The next Sunday I waited impatiently until the end of the sermon. I filed out with everyone else and planted myself beside him again, intensely curious. When there were no more hands to shake he turned to me. "Well, I looked at a book on Jericho this big [here he held out a bent finger and thumb probably 3 inches apart, thoroughly impressing me], and here's what I learned. After Jericho was destroyed, it wasn't supposed to be rebuilt, but somebody did it anyway. He lost both of his sons for disobeying God, but the city has been there ever since." (See 1 Kings 16:34 for the story)
I went away with a full heart and a dawning appreciation for biblical scholarship. Rev. Kok had taken me seriously. My questions mattered. And they had answers. There were books full of them.
I wonder how instrumental that conversation was in setting me on the trajectory that led me to Wheaton. My insatiable fascination with the Bible has only grown with time. What if Rev. Kok had waved me aside and told me my question was silly? Where would I be?

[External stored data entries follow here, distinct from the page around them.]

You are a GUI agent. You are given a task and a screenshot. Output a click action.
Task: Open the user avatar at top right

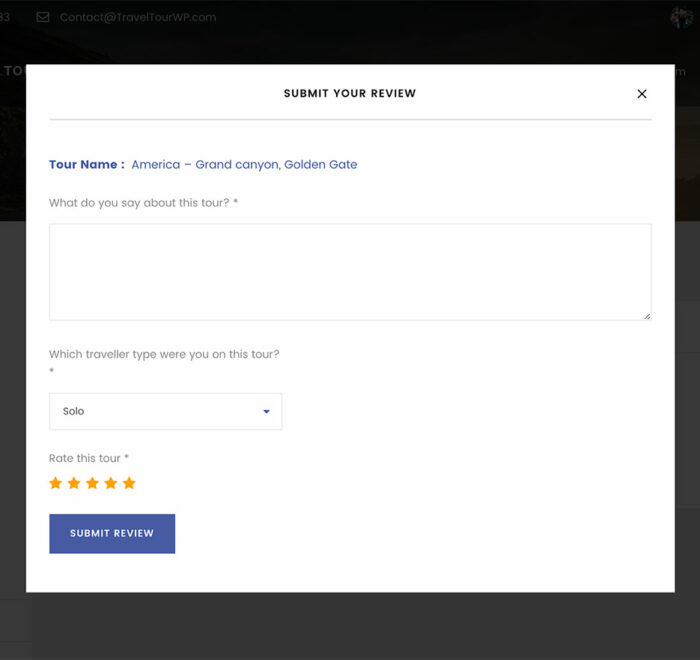coord(682,17)
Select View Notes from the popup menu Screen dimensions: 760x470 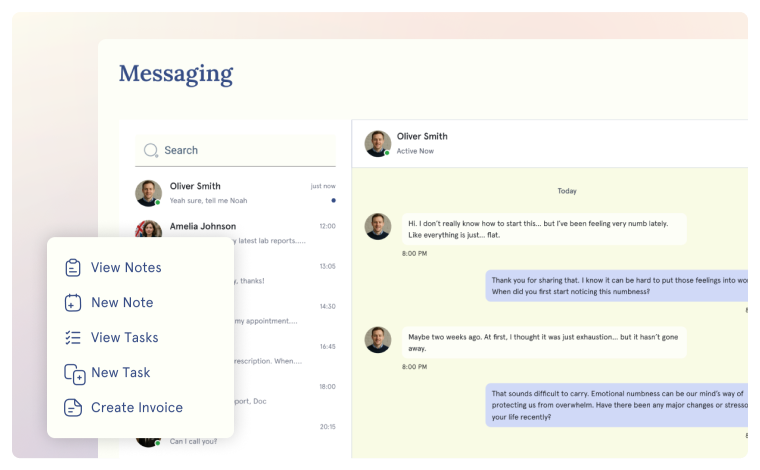click(126, 267)
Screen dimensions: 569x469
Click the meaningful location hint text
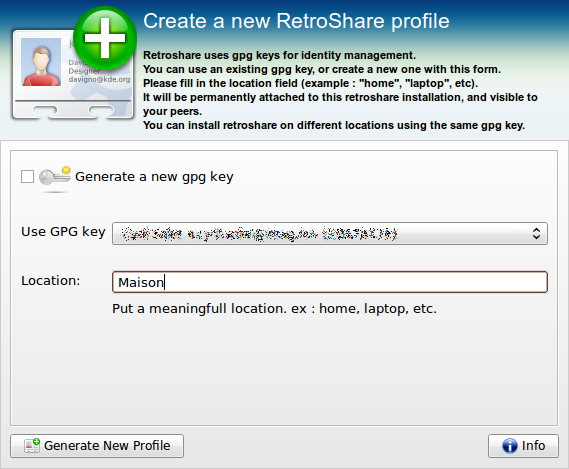click(274, 309)
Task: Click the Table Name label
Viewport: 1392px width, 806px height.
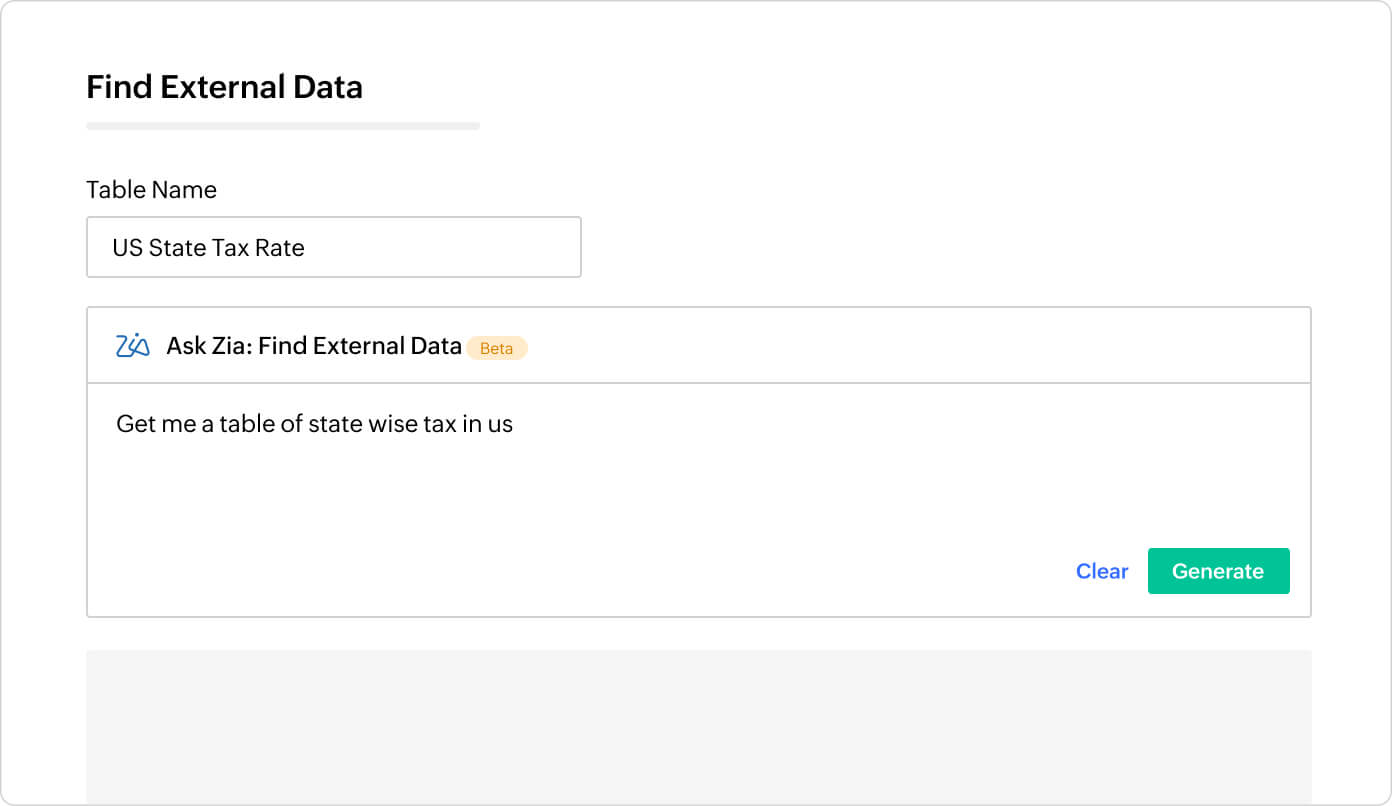Action: coord(151,190)
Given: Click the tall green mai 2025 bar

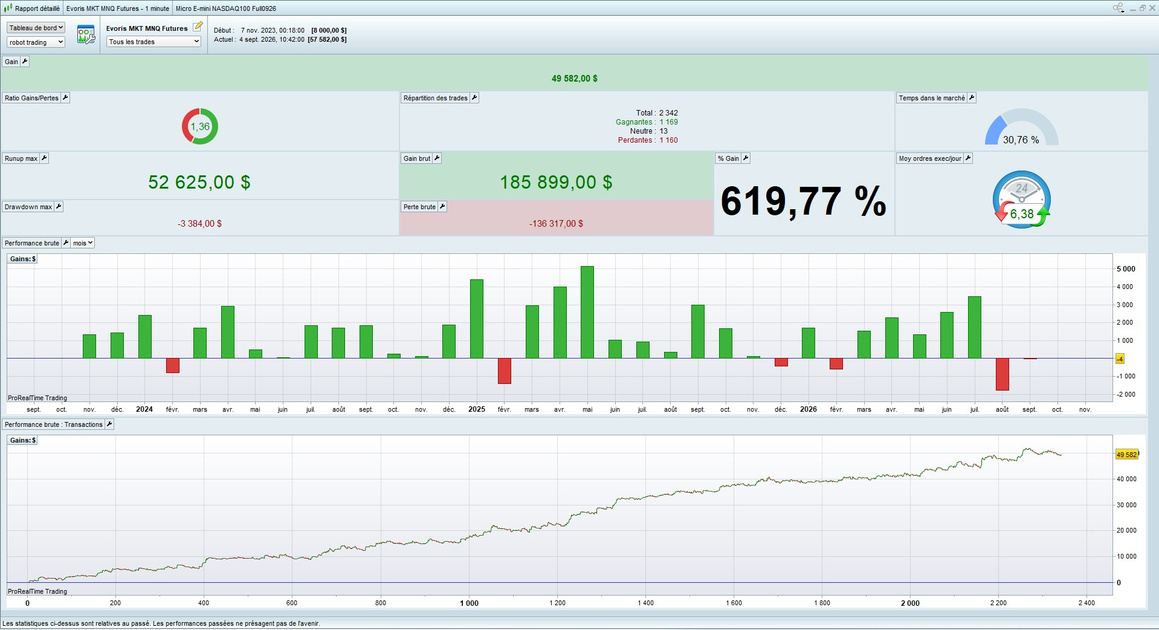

My Dad spoke with Rev. Kok last week, when my grandparents were signing papers on their new apartment. Rev. Kok wanted to know if I was still a good Calvinist. (I've forgiven Dad for lying in response, as he was answering the more important question that Rev. Kok ought to have asked.) I'd like to give Rev. Kok a do-over when I make it to Denver to see my grandparents in their new home. I'd like to hear him ask, "Do you still love Jesus? Are you walking faithfully with him?" For that, my answer is a resounding "YES!"